# Work item
The line containing "Viewport: 1800px width, 929px" marks the start, and the last line of the records below marks the end. Print that run exactly and nothing else.

# The input

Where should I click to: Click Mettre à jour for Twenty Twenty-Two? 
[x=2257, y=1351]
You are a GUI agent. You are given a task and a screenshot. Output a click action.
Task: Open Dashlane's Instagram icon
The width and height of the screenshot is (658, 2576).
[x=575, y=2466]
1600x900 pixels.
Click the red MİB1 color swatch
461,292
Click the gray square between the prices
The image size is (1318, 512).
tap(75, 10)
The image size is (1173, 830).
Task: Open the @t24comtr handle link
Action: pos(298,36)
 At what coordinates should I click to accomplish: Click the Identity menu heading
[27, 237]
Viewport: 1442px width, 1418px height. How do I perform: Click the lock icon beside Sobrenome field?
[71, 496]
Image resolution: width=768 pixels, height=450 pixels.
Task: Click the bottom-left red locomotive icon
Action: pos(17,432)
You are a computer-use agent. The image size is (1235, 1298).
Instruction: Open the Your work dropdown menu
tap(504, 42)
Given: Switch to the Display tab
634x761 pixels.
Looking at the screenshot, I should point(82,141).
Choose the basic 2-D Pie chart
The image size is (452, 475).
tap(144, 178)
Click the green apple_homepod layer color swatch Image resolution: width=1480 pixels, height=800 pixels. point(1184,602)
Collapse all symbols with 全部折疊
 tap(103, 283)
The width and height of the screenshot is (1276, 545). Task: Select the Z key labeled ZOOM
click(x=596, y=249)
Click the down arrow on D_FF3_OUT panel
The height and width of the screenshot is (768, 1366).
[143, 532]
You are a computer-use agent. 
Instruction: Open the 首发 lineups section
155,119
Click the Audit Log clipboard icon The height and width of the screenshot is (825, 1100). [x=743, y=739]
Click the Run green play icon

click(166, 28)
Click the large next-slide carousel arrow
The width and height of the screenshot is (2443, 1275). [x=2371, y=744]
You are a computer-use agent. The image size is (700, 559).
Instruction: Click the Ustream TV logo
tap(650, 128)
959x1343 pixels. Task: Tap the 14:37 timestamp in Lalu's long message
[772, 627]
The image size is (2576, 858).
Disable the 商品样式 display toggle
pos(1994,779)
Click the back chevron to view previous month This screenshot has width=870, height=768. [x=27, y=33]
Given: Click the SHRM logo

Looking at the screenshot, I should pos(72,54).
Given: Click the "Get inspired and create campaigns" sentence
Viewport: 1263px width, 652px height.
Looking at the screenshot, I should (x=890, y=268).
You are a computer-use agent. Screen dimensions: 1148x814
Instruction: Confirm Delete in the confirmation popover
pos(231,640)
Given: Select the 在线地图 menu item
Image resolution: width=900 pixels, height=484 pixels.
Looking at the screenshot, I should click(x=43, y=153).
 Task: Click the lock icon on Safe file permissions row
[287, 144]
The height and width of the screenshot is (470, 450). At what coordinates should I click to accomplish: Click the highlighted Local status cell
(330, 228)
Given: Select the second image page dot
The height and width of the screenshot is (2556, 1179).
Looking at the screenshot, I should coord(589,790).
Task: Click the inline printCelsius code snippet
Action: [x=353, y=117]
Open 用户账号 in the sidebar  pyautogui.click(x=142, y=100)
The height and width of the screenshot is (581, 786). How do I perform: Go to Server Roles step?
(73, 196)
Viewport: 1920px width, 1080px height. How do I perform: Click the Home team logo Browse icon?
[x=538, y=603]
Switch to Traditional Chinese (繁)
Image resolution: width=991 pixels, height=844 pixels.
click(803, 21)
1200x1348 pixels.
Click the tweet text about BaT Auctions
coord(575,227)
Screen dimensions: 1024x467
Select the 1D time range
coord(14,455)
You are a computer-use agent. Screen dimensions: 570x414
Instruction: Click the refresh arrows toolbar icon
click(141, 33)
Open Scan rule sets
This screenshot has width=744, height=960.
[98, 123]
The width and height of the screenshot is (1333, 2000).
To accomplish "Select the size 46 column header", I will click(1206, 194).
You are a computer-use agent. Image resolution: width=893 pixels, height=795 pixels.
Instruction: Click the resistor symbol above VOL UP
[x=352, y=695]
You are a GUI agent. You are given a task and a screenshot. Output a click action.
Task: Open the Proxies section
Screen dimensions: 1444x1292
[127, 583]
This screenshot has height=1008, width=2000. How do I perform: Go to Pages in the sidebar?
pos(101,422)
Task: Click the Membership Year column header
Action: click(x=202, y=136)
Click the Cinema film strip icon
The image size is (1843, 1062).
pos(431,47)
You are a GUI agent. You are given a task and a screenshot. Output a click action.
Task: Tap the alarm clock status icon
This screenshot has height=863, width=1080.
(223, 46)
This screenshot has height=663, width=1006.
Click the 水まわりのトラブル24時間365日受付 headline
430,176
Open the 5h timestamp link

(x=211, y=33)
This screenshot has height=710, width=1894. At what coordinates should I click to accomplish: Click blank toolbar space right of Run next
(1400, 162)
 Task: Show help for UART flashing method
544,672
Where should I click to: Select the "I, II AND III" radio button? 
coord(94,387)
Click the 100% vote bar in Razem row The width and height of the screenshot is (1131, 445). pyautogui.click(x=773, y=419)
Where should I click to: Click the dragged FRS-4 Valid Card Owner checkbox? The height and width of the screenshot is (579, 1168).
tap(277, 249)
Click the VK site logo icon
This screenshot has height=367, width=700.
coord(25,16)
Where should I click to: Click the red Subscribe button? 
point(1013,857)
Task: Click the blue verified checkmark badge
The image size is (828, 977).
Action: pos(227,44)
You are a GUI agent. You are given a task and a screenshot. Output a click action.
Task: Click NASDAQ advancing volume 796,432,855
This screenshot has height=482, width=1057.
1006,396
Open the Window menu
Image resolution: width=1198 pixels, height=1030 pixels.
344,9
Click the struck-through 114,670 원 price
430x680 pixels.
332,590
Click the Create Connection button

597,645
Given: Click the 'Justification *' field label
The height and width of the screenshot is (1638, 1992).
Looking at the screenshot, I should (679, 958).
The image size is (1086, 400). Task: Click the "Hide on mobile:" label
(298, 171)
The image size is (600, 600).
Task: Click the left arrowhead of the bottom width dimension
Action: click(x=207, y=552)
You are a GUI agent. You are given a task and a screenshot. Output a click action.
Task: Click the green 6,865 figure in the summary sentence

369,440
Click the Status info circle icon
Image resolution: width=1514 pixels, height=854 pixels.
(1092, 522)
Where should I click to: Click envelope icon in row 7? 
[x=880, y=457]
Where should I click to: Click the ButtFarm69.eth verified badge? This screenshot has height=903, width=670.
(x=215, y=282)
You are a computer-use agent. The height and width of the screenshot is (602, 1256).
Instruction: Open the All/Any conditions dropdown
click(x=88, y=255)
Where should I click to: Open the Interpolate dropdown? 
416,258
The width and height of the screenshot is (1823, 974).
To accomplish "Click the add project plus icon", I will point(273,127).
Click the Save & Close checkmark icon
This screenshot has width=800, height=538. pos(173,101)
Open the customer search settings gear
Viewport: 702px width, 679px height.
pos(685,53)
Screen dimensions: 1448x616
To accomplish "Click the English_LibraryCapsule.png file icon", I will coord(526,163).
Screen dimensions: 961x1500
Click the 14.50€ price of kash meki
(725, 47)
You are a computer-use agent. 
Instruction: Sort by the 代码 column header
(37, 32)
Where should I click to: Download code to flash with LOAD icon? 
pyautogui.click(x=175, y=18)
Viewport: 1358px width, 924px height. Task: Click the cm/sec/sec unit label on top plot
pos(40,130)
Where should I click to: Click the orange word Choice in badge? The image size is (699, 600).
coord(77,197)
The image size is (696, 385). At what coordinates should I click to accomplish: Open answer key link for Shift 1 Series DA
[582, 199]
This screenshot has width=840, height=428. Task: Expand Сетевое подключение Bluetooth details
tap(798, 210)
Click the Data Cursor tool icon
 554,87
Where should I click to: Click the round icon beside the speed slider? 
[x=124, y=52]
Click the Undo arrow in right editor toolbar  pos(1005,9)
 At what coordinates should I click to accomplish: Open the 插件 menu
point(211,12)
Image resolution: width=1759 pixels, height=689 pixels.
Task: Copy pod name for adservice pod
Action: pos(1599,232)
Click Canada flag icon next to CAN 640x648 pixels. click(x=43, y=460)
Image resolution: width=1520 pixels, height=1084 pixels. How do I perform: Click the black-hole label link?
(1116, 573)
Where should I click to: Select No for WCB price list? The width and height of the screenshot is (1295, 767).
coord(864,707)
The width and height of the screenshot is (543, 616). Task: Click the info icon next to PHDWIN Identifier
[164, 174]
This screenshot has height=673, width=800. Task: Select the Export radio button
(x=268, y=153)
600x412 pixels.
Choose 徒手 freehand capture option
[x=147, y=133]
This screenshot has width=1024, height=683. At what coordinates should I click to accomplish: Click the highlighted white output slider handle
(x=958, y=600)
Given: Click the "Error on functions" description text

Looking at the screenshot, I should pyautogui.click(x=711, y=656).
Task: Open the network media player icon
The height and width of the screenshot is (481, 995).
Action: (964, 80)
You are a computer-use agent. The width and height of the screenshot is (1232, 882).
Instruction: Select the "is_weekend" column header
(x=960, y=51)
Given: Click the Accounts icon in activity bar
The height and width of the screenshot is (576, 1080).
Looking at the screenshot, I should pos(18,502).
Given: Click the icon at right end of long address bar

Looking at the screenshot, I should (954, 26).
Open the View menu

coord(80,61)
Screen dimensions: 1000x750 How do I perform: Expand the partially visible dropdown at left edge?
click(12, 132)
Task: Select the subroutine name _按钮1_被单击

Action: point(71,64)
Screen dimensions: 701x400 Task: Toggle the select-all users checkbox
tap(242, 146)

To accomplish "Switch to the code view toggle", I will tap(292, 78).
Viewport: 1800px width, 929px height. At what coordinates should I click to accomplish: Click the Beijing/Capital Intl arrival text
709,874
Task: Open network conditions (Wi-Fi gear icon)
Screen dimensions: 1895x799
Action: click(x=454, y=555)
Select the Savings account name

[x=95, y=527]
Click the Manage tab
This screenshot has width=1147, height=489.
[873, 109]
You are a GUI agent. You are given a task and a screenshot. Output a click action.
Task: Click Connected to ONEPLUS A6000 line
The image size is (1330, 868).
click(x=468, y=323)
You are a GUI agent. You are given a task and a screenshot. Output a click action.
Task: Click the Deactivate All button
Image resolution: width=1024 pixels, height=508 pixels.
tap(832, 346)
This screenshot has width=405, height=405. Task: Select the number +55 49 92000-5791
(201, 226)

# Result of this task
Viewport: 1800px width, 929px height. At what coordinates should I click to accomplish: Click the Beijing/Capital Intl arrival text
709,874
Task: Open network conditions (Wi-Fi gear icon)
Screen dimensions: 1895x799
Action: click(x=454, y=555)
Select the Savings account name

[x=95, y=527]
Click the Manage tab
This screenshot has width=1147, height=489.
[873, 109]
You are a GUI agent. You are given a task and a screenshot. Output a click action.
Task: Click Connected to ONEPLUS A6000 line
The image size is (1330, 868).
click(x=468, y=323)
You are a GUI agent. You are given a task and a screenshot. Output a click action.
Task: Click the Deactivate All button
Image resolution: width=1024 pixels, height=508 pixels.
tap(832, 346)
This screenshot has width=405, height=405. Task: Select the number +55 49 92000-5791
(201, 226)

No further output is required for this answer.